其中 self.params 在父类 BaseTracker 中初始化，为 params对象，其中的 net 属性就是NetWithBackbone 类的实例化对象。所以当执行

self.params.net.initialize()

时，就会跳转到 NetWithBackbone 类中的

    def initialize(self, image_format='rgb', mean=(0.485, 0.456, 0.406), std=(0.229, 0.224, 0.225)):
        super().initialize()

其继承了父类 NetWrapper，继续执行父类中的 initialize 方法

    def initialize(self):
        self.load_network()

到这，就是 加载权重参数的地方 pytracking/features/net_wrappers.py --- 31

self.net = load_network(self.net_path, **self.net_kwargs)

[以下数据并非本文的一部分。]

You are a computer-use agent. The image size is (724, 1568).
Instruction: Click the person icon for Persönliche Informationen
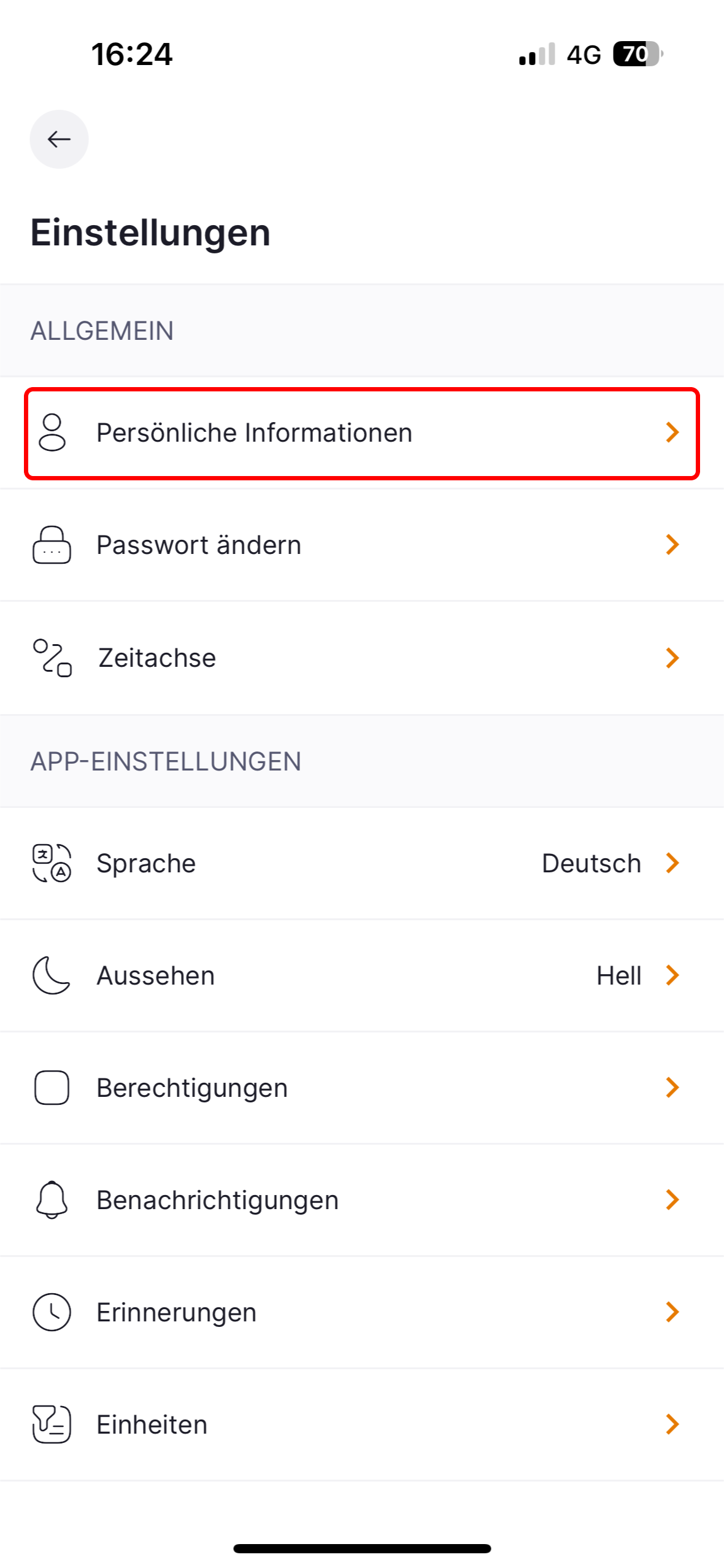coord(52,432)
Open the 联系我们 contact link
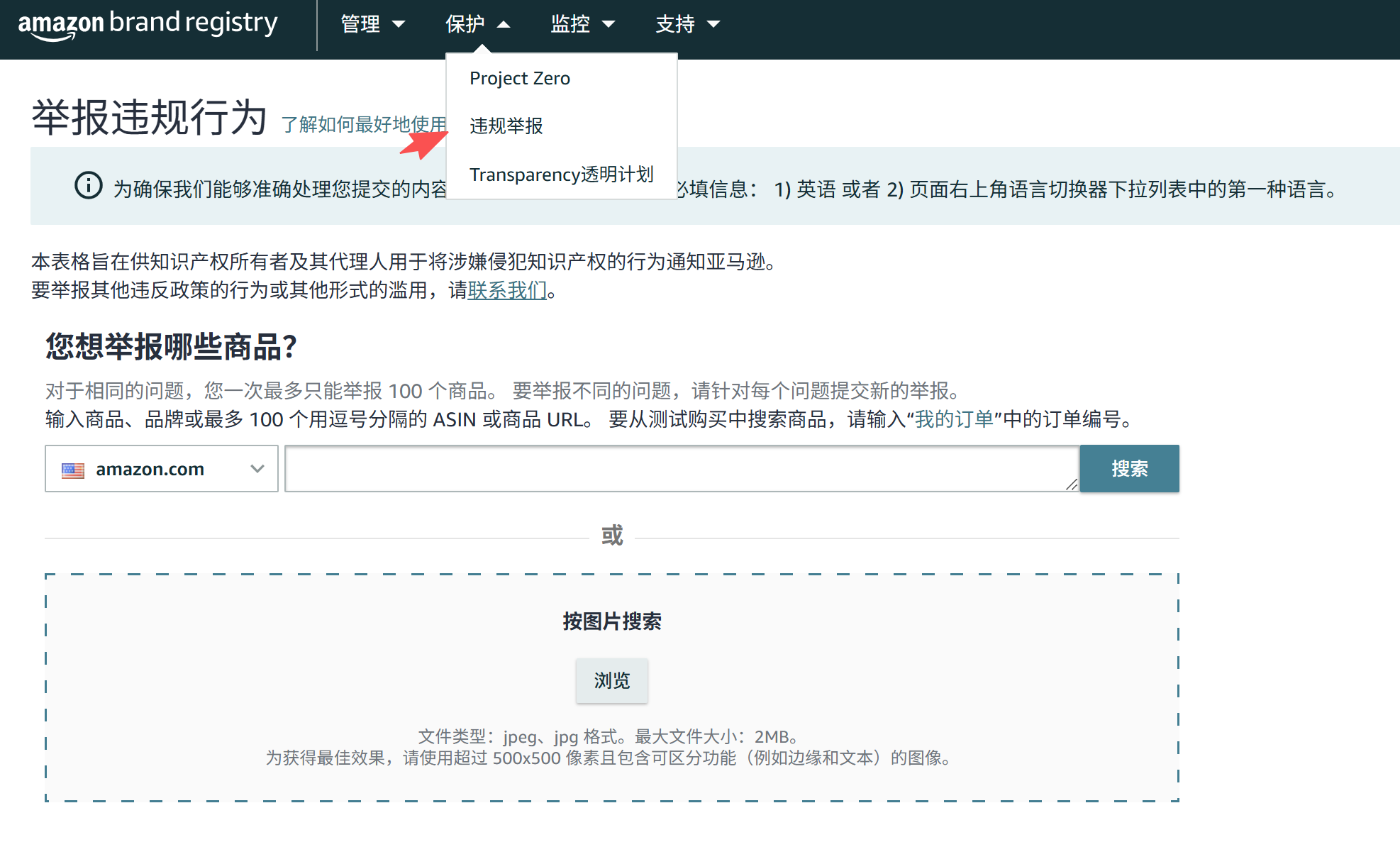 point(507,290)
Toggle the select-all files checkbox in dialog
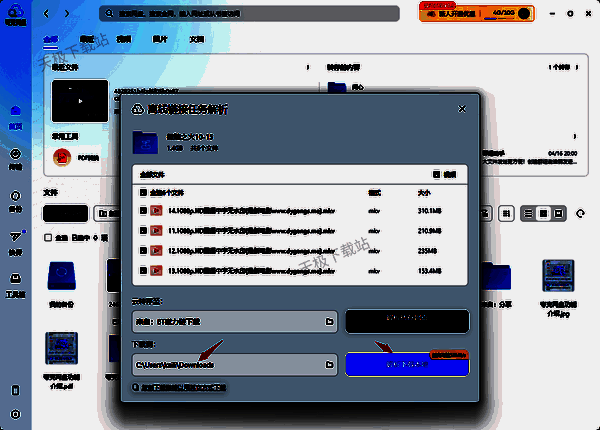Image resolution: width=600 pixels, height=430 pixels. click(x=144, y=192)
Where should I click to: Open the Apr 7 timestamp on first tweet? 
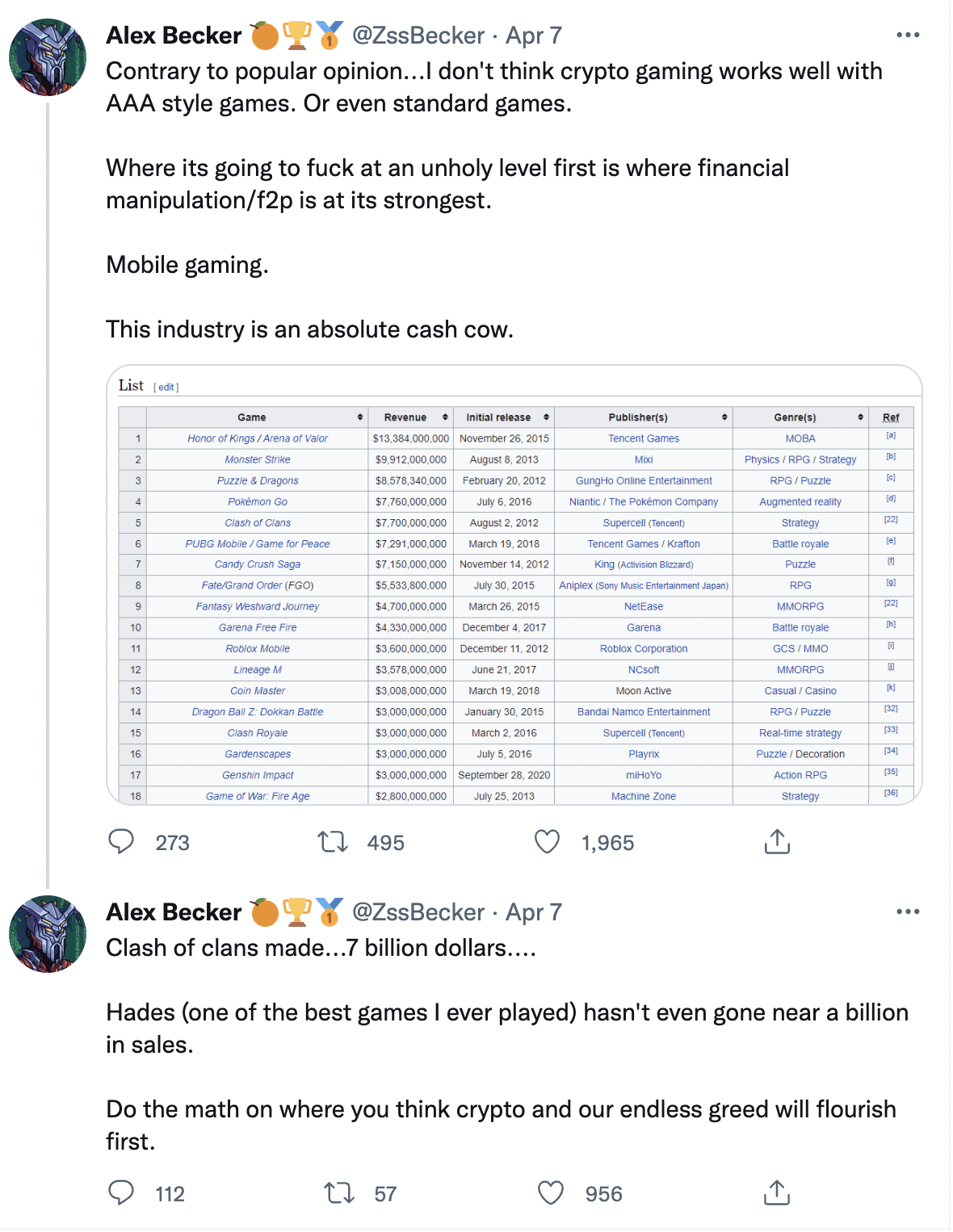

并且，在 pytracking/utils/loading.py --- 30 中也体现了路径设置相关的地方

path_full = os.path.join(env_settings().network_path, net_path)

6、数据增强操作，得到 model 的输入（没错，前向推理也用了数据增强）

trdimp.py --- 417

im_patches = sample_patch_transformed(im, self.init_sample_pos, self.init_sample_scale, aug_expansion_sz, self.transforms)

这里调用了 pytracking 的接口 sample_patch_transformed ，并且这里返回的 im_patches的shape 为举例 Tensor:(13,3,352,352) ，第一维不是1，这是因为

im_patches = torch.cat([T(im_patch, is_mask=is_mask) for T in transforms])

对模板图片进行了数据增强操作，并拼接在一起。

7、对模板的处理过程

1）、骨干网络特征提取

trdimp --- 86

init_backbone_feat = self.generate_init_samples(im)

这一步包括了上面 6中的数据增强操作，之后对其进行归一化处理满足正态分布，然后再进行骨干网络特征提取。

trdimp --- 421

init_backbone_feat = self.net.extract_backbone(im_patches)

跳转到 pytrcking/features/net_wrappers.py --- 71

    def extract_backbone(self, im: torch.Tensor):
        """Extract backbone features from the network.
        Expects a float tensor image with pixel range [0, 255]."""
        im = self.preprocess_image(im)  # 对 im 进进行归一化
        return self.net.extract_backbone_features(im)

当执行 return 时，会跳转到 ltr/models/tracking/dimpnet.py 中，这个属于自己项目建立的文件。

然后执行

    def extract_backbone_features(self, im, layers=None):
        if layers is None:
            layers = self.output_layers
        return self.feature_extractor(im, layers)

这里的骨干网络采用的是 ResNet

2）输入到 transformer

trdimp.py --- 89

self.init_classifier(init_backbone_feat)

encoder 过程 trdimp --- 605

 self.transformer_memory, _ = self.net.classifier.transformer.encoder(self.x_clf.unsqueeze(1), pos=None)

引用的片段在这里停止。